The pathlib
package#
The pathlib
module in Python provides an interface for working with filesystem paths. It offers a simple way to perform common path manipulations. With pathlib
, you can work with paths on different operating systems without changing your code. It’s part of the standard library, so no additional installation is required.
Warning
None of the following code will work on your computer. You will need to provide your own unique paths for your machine.
path objects#
Path objects are the core concept in pathlib
. They represent filesystem paths and provide methods and properties to access the file system. Let’s start by importing Path
from pathlib
:
from pathlib import Path
Here, we create a path object pointing to the Desktop folder for a user named Tyson:
desktop_path = Path('/Users/tyson/Desktop')
desktop_path
PosixPath('/Users/tyson/Desktop')
absolute and relative paths#
An absolute path is a complete path from the root of the filesystem to the desired directory or file, whereas a relative path starts from the current directory.

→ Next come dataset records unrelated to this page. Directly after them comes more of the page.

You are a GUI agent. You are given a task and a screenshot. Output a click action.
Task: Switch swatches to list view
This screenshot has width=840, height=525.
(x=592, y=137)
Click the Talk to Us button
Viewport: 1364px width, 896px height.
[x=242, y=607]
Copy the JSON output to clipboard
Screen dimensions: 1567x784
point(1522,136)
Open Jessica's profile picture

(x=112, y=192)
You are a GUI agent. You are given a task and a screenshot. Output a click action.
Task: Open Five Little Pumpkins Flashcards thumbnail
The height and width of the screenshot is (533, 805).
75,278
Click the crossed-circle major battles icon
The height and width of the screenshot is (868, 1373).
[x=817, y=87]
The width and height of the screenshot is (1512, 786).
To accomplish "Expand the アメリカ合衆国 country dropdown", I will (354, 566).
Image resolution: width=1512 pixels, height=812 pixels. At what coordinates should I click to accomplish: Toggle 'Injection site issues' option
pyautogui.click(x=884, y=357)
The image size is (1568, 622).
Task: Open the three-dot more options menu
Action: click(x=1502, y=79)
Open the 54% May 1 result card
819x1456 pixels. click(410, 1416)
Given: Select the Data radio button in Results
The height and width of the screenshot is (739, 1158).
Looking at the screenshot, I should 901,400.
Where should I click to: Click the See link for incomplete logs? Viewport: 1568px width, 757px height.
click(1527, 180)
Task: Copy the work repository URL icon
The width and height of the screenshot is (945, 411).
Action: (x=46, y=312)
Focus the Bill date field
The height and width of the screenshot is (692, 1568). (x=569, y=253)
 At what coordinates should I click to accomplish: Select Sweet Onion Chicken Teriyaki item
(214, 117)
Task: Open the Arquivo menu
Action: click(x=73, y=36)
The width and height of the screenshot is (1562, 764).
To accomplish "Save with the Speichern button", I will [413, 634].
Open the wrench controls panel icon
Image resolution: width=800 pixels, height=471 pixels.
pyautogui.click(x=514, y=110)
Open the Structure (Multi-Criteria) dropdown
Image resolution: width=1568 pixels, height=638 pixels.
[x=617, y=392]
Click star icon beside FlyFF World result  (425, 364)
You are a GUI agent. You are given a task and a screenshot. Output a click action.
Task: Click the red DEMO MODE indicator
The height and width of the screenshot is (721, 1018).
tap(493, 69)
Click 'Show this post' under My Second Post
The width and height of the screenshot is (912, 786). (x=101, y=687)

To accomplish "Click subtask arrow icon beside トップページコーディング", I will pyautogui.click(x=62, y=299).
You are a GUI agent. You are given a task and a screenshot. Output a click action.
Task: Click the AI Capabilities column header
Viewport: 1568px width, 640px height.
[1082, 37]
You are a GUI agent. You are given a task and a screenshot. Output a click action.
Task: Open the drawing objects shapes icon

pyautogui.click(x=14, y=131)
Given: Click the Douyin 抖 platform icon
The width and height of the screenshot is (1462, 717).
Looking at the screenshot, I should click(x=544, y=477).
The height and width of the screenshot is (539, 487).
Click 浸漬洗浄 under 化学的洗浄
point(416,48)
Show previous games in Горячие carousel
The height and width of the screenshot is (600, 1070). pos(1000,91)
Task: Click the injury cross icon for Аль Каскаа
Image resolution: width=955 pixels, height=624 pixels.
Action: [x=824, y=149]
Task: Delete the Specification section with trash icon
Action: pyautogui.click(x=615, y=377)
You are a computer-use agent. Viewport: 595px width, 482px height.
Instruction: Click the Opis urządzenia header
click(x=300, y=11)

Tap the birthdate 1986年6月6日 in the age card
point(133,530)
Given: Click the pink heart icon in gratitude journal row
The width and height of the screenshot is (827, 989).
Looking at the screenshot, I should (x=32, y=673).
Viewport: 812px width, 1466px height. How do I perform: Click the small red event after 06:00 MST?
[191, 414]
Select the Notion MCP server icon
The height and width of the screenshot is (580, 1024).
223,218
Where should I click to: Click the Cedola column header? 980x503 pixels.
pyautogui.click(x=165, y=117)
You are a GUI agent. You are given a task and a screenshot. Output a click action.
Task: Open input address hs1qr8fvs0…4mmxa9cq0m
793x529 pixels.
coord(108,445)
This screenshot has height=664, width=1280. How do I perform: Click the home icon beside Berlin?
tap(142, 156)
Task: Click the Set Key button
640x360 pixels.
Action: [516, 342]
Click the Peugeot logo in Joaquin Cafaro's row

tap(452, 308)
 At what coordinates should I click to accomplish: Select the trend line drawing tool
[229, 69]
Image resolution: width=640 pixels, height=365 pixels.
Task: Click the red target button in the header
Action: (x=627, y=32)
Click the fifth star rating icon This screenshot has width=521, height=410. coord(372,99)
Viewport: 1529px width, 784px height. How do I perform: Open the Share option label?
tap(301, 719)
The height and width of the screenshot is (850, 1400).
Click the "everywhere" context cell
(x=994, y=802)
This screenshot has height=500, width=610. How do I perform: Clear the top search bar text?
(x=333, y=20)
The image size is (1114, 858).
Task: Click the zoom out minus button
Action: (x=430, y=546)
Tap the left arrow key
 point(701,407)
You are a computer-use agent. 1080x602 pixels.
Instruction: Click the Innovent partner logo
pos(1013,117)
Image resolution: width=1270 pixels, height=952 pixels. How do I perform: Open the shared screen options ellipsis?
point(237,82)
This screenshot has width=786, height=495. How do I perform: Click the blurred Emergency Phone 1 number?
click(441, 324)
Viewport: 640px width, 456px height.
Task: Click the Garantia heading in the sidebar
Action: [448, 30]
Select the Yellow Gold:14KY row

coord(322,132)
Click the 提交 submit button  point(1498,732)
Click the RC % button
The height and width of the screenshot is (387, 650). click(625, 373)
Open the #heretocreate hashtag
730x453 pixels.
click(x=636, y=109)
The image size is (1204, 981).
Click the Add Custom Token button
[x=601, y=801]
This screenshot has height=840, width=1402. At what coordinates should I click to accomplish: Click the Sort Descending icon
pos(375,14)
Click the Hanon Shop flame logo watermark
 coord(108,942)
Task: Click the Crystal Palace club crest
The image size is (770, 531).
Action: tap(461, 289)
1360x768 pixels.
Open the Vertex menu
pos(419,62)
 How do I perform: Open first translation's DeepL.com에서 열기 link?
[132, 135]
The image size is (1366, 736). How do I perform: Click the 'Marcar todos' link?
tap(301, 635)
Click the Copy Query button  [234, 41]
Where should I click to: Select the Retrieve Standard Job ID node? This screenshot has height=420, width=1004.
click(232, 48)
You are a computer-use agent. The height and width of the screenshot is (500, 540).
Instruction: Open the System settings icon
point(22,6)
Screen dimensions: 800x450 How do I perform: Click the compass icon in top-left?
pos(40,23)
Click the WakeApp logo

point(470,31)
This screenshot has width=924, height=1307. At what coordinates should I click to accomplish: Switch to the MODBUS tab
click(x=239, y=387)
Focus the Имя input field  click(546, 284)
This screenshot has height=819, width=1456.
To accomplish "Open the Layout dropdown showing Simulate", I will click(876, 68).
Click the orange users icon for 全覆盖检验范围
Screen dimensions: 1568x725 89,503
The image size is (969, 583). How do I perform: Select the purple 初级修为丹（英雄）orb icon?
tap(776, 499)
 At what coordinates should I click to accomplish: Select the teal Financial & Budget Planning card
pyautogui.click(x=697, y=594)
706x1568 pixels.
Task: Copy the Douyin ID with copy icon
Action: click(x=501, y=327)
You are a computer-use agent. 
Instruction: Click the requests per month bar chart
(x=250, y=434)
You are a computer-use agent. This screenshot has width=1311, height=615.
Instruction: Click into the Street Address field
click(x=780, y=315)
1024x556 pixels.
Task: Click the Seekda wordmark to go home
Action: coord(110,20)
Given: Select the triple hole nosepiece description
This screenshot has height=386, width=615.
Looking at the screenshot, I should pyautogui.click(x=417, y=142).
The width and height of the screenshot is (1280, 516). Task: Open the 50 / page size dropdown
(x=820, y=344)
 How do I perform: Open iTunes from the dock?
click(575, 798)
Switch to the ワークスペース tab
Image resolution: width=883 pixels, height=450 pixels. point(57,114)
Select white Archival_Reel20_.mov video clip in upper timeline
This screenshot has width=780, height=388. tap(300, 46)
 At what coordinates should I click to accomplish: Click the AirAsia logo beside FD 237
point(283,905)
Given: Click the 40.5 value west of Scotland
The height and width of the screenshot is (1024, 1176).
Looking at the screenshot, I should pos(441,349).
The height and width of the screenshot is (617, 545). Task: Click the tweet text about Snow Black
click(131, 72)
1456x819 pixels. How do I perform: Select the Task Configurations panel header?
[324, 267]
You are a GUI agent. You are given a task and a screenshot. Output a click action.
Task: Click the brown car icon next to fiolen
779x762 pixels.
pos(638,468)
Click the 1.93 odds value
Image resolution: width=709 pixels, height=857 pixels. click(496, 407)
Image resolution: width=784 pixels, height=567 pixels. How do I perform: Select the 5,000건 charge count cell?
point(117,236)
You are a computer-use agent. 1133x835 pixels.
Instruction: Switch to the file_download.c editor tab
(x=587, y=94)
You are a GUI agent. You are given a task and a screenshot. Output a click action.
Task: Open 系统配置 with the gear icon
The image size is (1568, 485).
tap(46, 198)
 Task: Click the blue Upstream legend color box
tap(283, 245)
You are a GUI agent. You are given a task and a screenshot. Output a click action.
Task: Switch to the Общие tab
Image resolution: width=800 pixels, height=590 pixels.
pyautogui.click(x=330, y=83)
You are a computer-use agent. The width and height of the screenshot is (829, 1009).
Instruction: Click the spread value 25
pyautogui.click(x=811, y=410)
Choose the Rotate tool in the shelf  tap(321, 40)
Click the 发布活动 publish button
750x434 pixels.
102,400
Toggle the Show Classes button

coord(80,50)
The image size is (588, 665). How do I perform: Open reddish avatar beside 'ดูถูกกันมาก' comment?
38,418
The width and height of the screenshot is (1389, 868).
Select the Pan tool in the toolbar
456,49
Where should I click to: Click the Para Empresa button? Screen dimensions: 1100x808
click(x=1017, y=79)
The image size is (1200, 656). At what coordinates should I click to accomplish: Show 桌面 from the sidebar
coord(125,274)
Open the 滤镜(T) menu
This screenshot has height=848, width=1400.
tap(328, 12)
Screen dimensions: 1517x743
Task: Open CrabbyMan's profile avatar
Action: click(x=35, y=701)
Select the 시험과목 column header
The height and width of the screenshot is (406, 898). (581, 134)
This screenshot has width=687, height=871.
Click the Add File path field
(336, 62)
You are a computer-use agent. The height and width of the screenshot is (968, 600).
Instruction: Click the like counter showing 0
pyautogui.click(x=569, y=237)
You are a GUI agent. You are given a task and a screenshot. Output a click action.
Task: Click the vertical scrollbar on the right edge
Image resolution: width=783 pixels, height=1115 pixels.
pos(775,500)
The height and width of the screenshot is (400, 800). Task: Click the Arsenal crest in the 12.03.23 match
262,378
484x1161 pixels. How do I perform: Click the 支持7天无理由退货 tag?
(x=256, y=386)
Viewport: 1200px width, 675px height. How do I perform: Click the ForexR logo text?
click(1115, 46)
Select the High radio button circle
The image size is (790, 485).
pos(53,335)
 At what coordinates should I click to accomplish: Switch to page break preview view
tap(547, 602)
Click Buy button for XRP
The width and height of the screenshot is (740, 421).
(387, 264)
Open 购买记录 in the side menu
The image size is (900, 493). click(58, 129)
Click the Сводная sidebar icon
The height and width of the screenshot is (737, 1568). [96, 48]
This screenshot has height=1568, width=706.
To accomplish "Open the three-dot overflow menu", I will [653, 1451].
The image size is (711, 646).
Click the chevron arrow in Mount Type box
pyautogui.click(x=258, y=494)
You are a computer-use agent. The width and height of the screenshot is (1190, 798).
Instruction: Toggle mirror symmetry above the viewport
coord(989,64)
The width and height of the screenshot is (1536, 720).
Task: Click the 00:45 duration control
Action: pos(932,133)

Here we define an absolute path to the Desktop:
absolute_path = Path('/Users/tyson/Desktop')
absolute_path
PosixPath('/Users/tyson/Desktop')
This is a relative path, indicating the current directory:
relative_path = Path('./')
relative_path
PosixPath('.')
We can check if a path is absolute:
relative_path.is_absolute()
False
To get the full absolute path from a relative path:
# this will create the full absolute path
relative_path_full = relative_path.resolve()
To find out the current working directory:
# this tells me where I am
current_dir = Path().cwd()
constructing paths#
Path
objects can be joined using the /
operator. This makes it easy to build up paths without worrying about the underlying operating system’s path separator:
desktop_path = Path('/Users/tyson/Desktop')
project_data_path = desktop_path / 'my_project' / 'data.csv'
project_data_path
PosixPath('/Users/tyson/Desktop/my_project/data.csv')
creating and deleting folders and files#
pathlib
also makes it easy to create and delete directories and files.
To create a folder:
# create a folder
project_path = Path('/Users/tyson/Desktop/my_project')
project_path.mkdir()
To create a file:
# create a file
project_data_path = Path('/Users/tyson/Desktop/my_project/data.csv')
project_data_path.touch()
Deleting a file:
# delete a file
project_data_path.unlink()
And to delete a folder:
# delete a folder
project_path.rmdir()
checking path properties#
You can also check various properties of paths. For example, you can check if a path exists, is a file, or is a directory.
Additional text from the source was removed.